* SOURCE TEXT
------------------------
# Espei vs Hengeli Rasboras?



## Miki117 (Aug 29, 2014)

Hey guys, out of boredom, I've researched about harlequins because I bought them a few weeks ago. Upon research, it seems like the ones I got are either the Espeis or the Hengelis. I personally like these more than harlequins as they are more slimmer. I've tried to search and it looks like the Hengelis are somewhat paler in color, like a stressed out Espei. Besides the color, can anyone tell me other differences between the two? 

The two species schooling isn't a problem right? When I got them, the schooled. And from time to time they shoal through my filter outlet, so I guess they do school together.

P.S. They did a spawning dryrun, pretty much how harlequins do it, so I thought that they were harlequins before finding out that mine weren't harlequins.


----------



## n25philly (Dec 12, 2013)

I can't answer much, but I have espei's myself, and when I got them there was one harlequin in the group. He schooled with the espei's but had pretty washed out colors and died off after maybe 6 months or so. Maybe a mix will work better for you, but keep an eye on them.


----------



## WaterLife (Jul 1, 2015)
------------------------
* ENTRIES SHOWN
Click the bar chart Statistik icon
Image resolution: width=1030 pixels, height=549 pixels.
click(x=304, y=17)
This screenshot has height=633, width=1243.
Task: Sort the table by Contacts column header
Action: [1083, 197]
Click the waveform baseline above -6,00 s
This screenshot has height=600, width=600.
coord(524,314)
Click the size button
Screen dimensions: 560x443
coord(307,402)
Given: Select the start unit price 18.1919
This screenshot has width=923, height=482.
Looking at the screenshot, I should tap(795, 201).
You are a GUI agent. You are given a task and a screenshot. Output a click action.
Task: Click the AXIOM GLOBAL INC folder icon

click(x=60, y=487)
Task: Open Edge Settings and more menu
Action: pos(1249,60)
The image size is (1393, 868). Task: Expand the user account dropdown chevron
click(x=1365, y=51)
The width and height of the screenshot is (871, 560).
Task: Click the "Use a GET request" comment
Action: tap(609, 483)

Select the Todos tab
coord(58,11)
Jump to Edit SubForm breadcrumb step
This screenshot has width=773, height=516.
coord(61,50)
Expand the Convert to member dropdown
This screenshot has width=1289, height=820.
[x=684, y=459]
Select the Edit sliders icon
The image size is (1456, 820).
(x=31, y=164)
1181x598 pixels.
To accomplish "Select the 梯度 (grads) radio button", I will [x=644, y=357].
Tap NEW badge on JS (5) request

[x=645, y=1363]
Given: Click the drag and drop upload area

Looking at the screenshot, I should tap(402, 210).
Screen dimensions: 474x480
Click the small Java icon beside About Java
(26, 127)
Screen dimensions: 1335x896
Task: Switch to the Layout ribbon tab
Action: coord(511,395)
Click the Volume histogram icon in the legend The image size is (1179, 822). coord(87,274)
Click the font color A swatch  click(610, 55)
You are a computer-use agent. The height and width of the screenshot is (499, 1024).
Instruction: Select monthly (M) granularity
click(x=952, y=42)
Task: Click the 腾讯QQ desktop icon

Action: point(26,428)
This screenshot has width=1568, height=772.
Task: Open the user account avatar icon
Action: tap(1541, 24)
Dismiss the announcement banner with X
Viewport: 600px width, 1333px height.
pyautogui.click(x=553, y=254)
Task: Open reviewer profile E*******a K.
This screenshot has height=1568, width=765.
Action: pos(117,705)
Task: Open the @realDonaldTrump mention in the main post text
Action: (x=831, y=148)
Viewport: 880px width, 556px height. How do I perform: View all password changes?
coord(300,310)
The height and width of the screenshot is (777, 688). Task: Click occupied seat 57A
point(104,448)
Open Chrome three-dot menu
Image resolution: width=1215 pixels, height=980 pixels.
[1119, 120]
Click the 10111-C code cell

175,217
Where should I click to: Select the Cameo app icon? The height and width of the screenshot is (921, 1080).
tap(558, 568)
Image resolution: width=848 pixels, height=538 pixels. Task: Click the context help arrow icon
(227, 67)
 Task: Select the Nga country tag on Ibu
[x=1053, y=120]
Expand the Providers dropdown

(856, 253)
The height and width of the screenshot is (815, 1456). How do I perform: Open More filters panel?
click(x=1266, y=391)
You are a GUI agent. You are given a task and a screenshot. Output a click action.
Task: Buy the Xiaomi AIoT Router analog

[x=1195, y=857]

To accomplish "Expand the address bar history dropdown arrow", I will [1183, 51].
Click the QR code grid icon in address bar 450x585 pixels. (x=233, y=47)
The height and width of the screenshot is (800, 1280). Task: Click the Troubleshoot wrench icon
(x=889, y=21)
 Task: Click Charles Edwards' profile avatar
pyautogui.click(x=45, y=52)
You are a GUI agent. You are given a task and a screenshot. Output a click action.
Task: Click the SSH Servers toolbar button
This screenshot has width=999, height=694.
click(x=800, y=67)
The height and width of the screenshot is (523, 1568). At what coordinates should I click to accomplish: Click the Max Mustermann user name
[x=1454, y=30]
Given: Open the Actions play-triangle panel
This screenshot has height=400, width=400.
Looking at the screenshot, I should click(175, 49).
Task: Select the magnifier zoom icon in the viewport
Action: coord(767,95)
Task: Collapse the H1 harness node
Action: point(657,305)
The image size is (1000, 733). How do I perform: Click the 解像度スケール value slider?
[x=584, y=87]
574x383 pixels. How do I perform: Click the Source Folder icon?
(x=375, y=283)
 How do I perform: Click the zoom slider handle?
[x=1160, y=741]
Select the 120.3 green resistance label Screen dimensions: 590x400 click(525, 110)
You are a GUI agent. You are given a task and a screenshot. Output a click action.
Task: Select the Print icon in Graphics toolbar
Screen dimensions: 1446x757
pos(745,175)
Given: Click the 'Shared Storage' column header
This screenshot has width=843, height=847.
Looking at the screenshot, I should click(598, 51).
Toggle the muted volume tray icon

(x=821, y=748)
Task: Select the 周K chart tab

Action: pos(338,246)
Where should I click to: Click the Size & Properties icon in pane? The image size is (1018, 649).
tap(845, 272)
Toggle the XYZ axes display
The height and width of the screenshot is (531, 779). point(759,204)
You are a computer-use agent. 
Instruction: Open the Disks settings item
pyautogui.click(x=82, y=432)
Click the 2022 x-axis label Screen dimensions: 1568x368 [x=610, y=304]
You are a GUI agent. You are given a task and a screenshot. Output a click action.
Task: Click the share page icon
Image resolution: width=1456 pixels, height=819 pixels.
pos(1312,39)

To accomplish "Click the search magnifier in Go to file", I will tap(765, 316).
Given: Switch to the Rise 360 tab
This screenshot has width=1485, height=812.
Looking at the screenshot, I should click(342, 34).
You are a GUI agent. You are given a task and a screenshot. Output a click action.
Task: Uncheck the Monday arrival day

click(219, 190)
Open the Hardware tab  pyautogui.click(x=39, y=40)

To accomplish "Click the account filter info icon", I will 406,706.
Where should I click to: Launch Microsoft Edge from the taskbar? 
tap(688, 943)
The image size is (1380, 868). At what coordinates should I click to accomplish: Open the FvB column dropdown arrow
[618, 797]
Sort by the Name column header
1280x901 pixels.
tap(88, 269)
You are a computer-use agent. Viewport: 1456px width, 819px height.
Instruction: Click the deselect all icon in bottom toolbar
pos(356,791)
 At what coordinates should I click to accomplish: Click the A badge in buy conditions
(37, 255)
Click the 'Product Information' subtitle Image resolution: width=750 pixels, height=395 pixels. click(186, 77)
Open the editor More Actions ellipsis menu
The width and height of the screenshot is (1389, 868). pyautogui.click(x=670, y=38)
------------------------
* WHAT YOU NEED TO DO
From the forum thread on Espei and Hengeli rasboras above, copy the passage that begins with the words "P.S. They did" and stops after the words "mine weren't harlequins.".

* RESULT FOR THIS TASK
P.S. They did a spawning dryrun, pretty much how harlequins do it, so I thought that they were harlequins before finding out that mine weren't harlequins.